Júlio podes contar comigo.
O primeiro de muitos, espero eu...

----------


## Roberto Pacheco

Estou com muita inveja   :SbRireLarme2:   :SbRireLarme2:  
Parabens para os membros de reefforum que irao estar presente, nao se esquecem de bastantes fotos e todos os detalhes do encontro para nos que estamos no outro lado do Oceano  :Coradoeolhos:

----------


## Pedro Pacheco

Será que ninguém quer conhecer está gostosa
Pessoal vamos todos a "ELA"!!!!

Agora fora de brincadeiras, para já fui o único a manifestar o interesse em conhecer "ELA" - Estação Litoral da Aguda, ou todos já a conhecem?

No mínimo os que votaram

----------


## Carlos Mota

boas
em principio só falto se acontecer alguam coisa grave senão estou lá    :Palmas:   :SbOk:

----------


## Fernando Gonçalves

Boas,
ja conheço a ELA, por fora, ou seja os aquarios mas gostava de ver os bastidores, Podem contar comigo, é so marcar a hora  :Palmas:

----------


## Julio Macieira

Olá amigos de RF

Temos a necessidade de fazer a confirmação das pessoas inscritas para a vista á  *Estação Litoral da Aguda «ELA»*  para podermos reservar o auditório onde irão ser dadas algumas explicações acerca da colecta e tratamento da agua que é utilizada por aquela estação além de uma visita guiada aos bastidores desta Estação. 

Por isso relembro a todos os membros interessados que demonstrem neste tópico o seu interesse em estar presentes.

----------


## Ricardo Pinto

Boas,

Se não houver nenhum imprevisto, concerteza lá estarei.

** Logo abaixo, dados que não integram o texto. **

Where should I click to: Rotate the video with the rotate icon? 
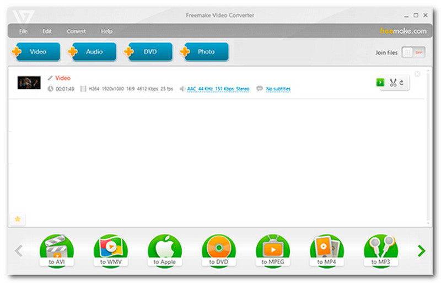(x=402, y=83)
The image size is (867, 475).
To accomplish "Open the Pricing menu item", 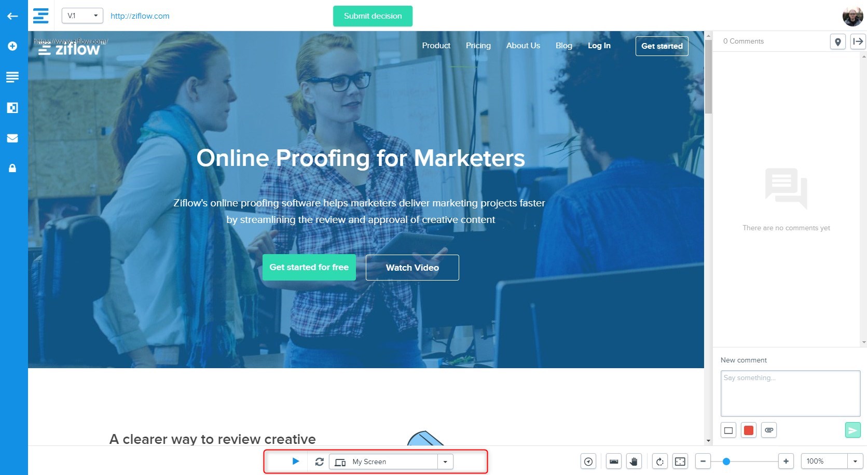I will click(478, 46).
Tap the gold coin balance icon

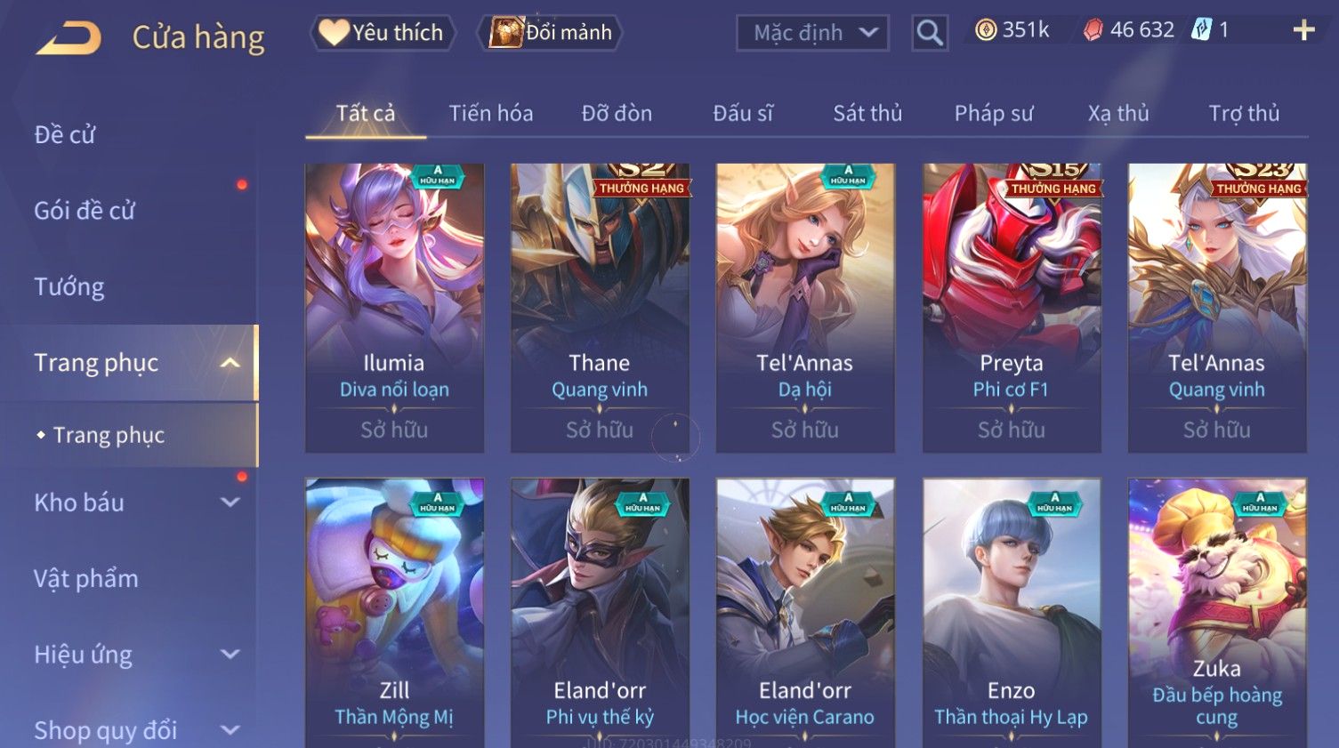tap(985, 30)
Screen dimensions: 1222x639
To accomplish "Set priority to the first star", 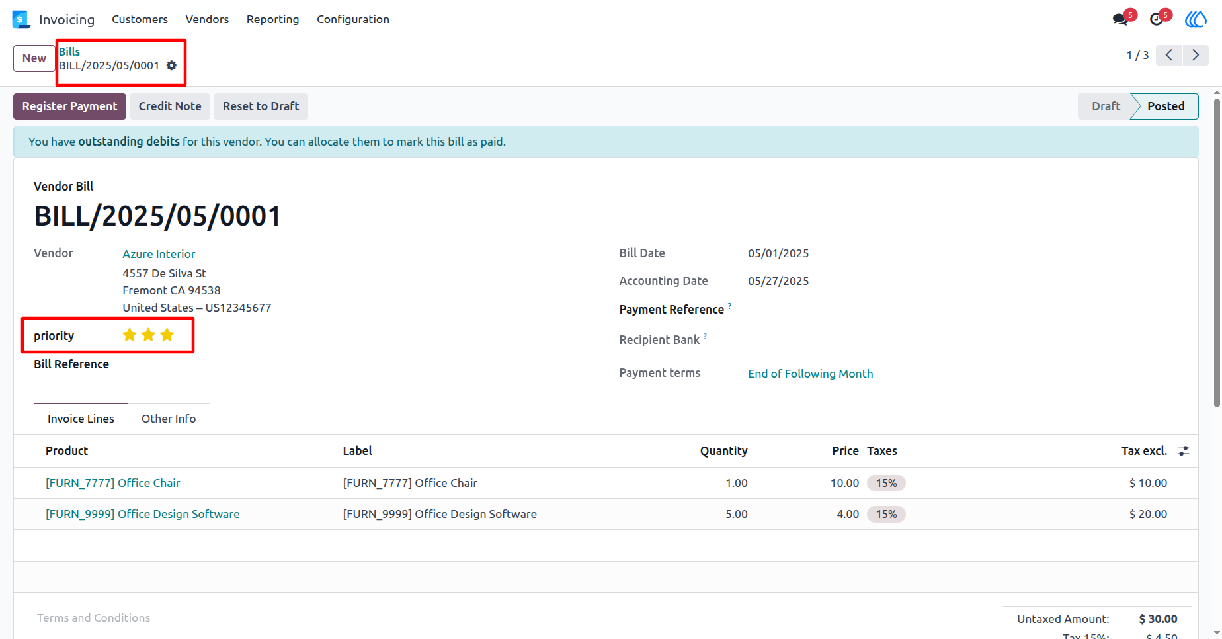I will pos(130,335).
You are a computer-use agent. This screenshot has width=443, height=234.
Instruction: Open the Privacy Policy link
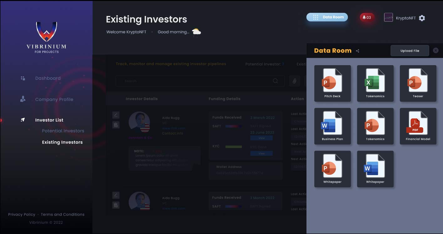point(22,215)
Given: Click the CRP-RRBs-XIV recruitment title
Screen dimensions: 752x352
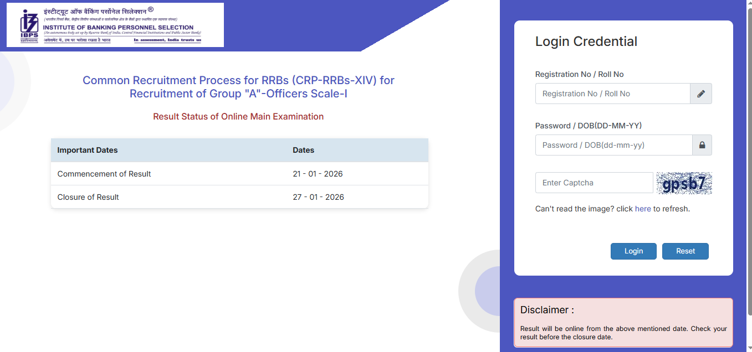Looking at the screenshot, I should [238, 87].
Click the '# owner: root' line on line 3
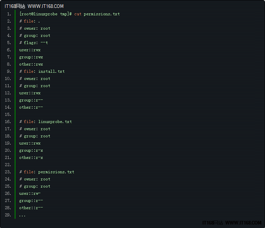265x228 pixels. [x=35, y=28]
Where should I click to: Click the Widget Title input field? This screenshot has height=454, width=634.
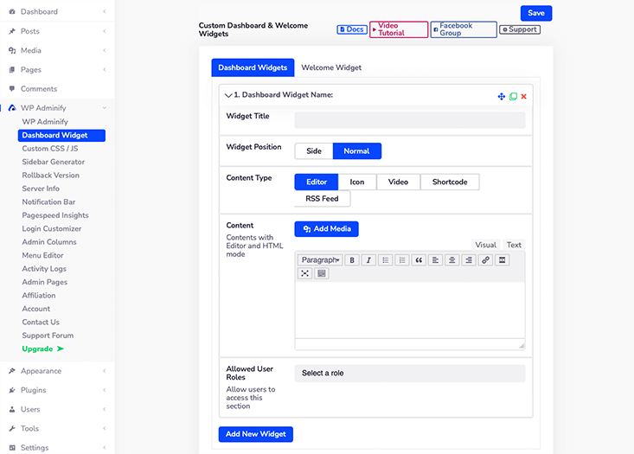coord(409,120)
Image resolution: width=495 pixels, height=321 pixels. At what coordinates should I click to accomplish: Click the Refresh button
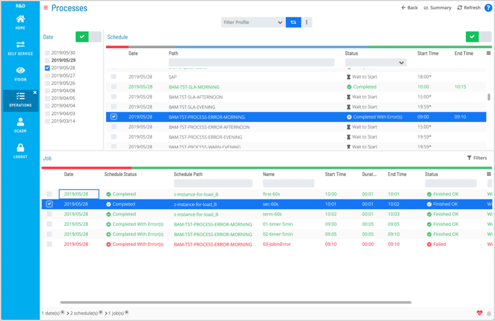pos(469,8)
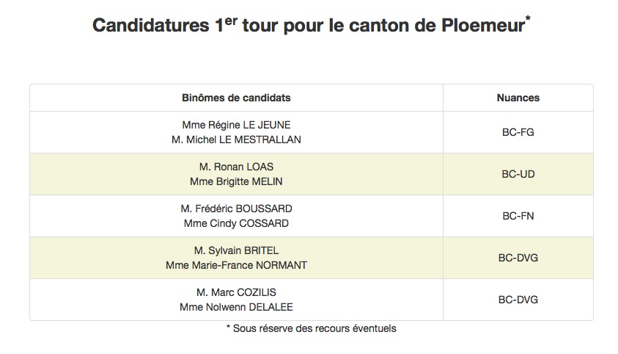Click the footnote 'Sous réserve des recours éventuels'
This screenshot has height=354, width=618.
click(314, 328)
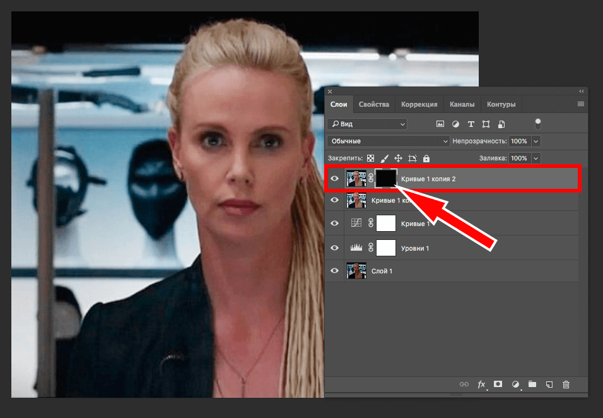Open the Обычные blend mode dropdown
The image size is (603, 418).
point(389,141)
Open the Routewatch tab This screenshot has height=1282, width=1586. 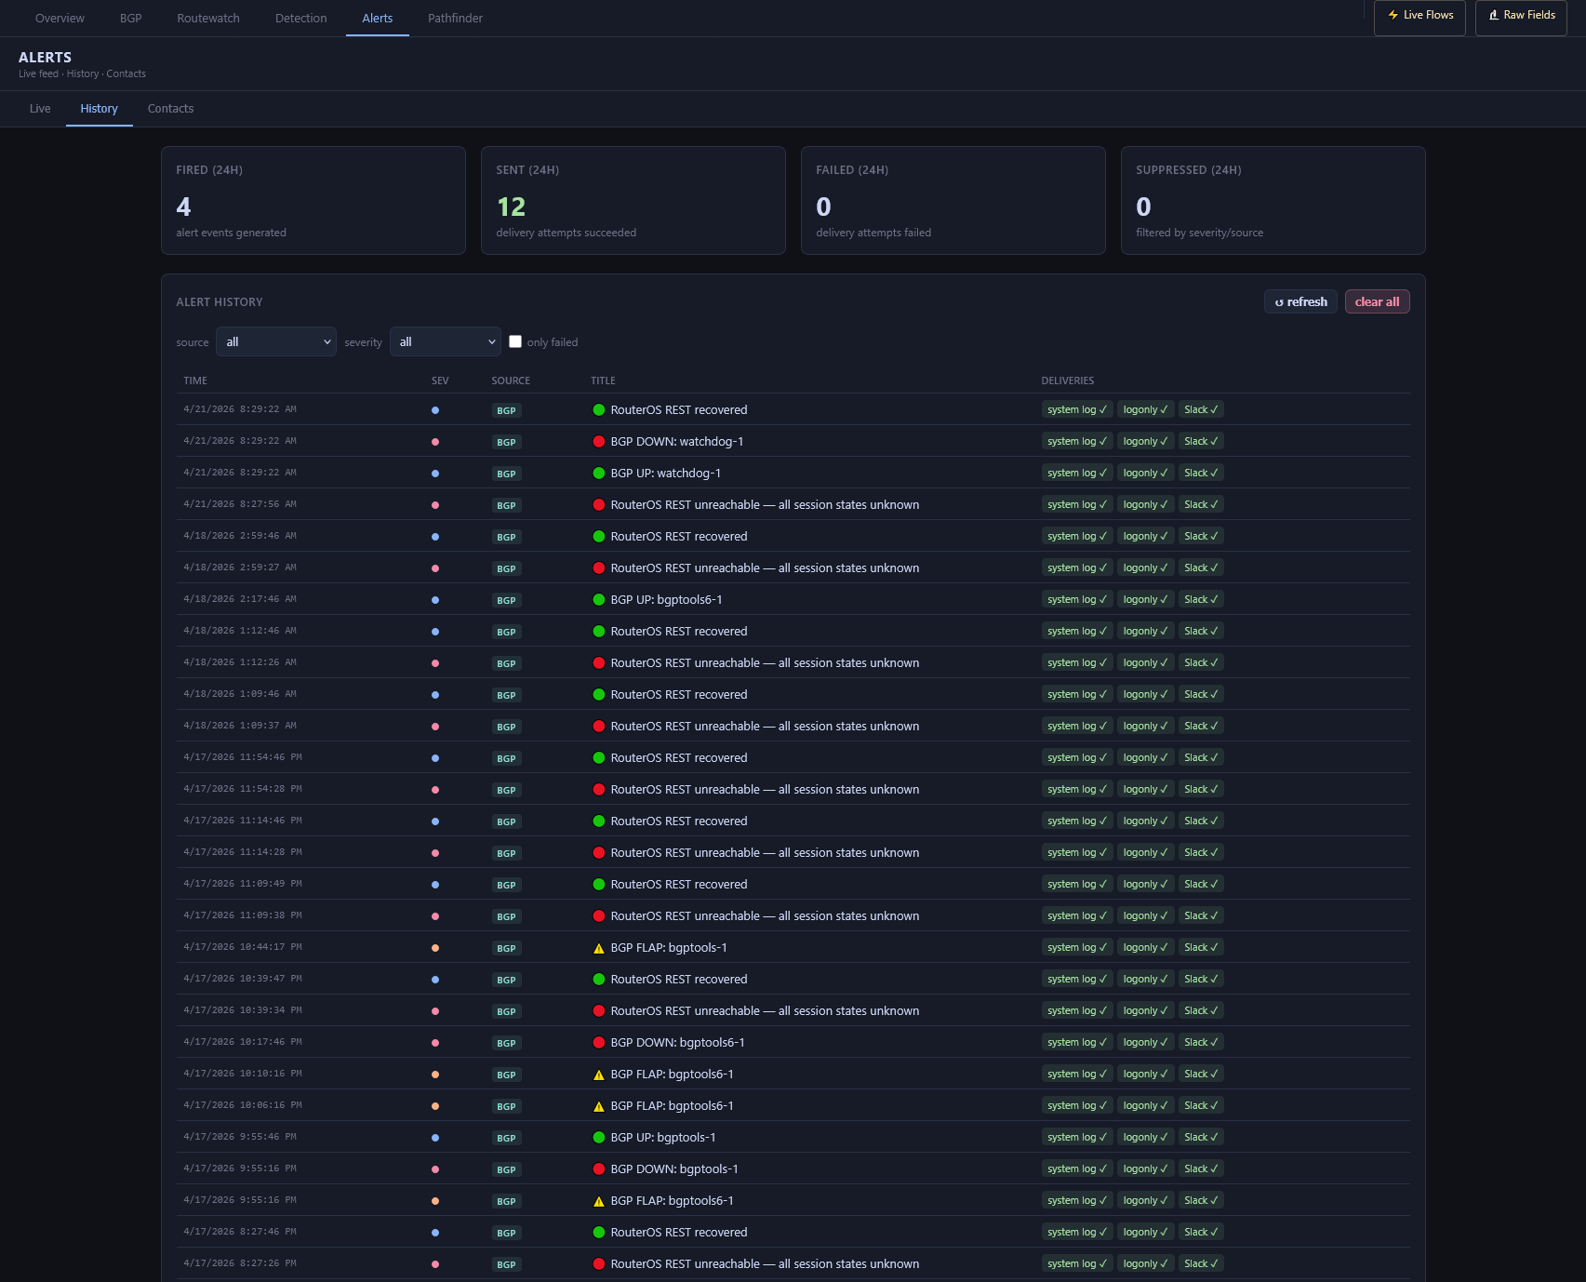208,19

Uma optima iniciativa   :Palmas:  

Já ouvi falar maravilhas da "ELA" e nomeadamente do sr. Mike Weber, acho que vai ser um dia bem passado.

----------


## Rogério Carrilho

Boa iniciativa!  :SbOk3:  
Lá estarei!!

Abraços,
Rogério Carrilho

----------


## Julio Macieira

Não posso acreditar que toda a gente vá para férias sem primeiro nos encontrar-mos todos.  :Icon Cry:  

Logo neste encontro onde as pessoas da *Estação Litoral da Aguda «ELA»* se mostraram tão disponiveis em nos mostrar os bastidores e modos de tratamento da agua do mar que ele colectam e tratam na estação.

Como é, malta de Lisboa? Vamos lá a organizar a excurssão para ficar mais barato.

Vamos lá pessoal, é a nossa ultima iniciativa antes das férias. Depois isto, prometemos 30 dias sem eventos  :Coradoeolhos:

----------


## Luís Pisco

Caros amigos ,é com muita satisfaçao que faço por tambem me inscrever para tal facto,sendo aqui mesmo ao nosso lado e tb conhecer a ELA,mas a opturnidade de conhecer aquariofilos novos estar com varios amigos que se inscreveram ,ira ser qualquer coisa de grandioso  para a aquariofilia.dos salgados.
TEM LÁ UM ESCUMADOR XXXXXXXXXLLLLLLLLLLL.  :JmdEffraye:  


Luis Oliveira (O PISCO)

----------


## Fábio Vasconcelos

Ja confirmei a minha ida mais atras deste topico, mas a vontade e tanta que confirmo outra vez!

Cumprimentos e Abraços

----------


## Julio Macieira

Olá amigos RF


Informamos que durante a visita do dia 16 á *Estação Litoral da Aguda «ELA»* a todos os membros que o desejarem, irá ser feita a aferição de densimetros por um refractometro calibrado.

Por isso todos os membros inscritos que o desejem, devem levar os seus respectivos densimetros para poderem verificar qual a verdadeira medição de densidade a que estão a submeter os vosso aquarios.

----------


## Miguel Cabral Ferreira

Eu ir até ia...

Mas de Lx a Espinho... Faz favor...

Teria imenso prazer em ir, para poder aprender algo mais daquilo que ainda não percebo muito...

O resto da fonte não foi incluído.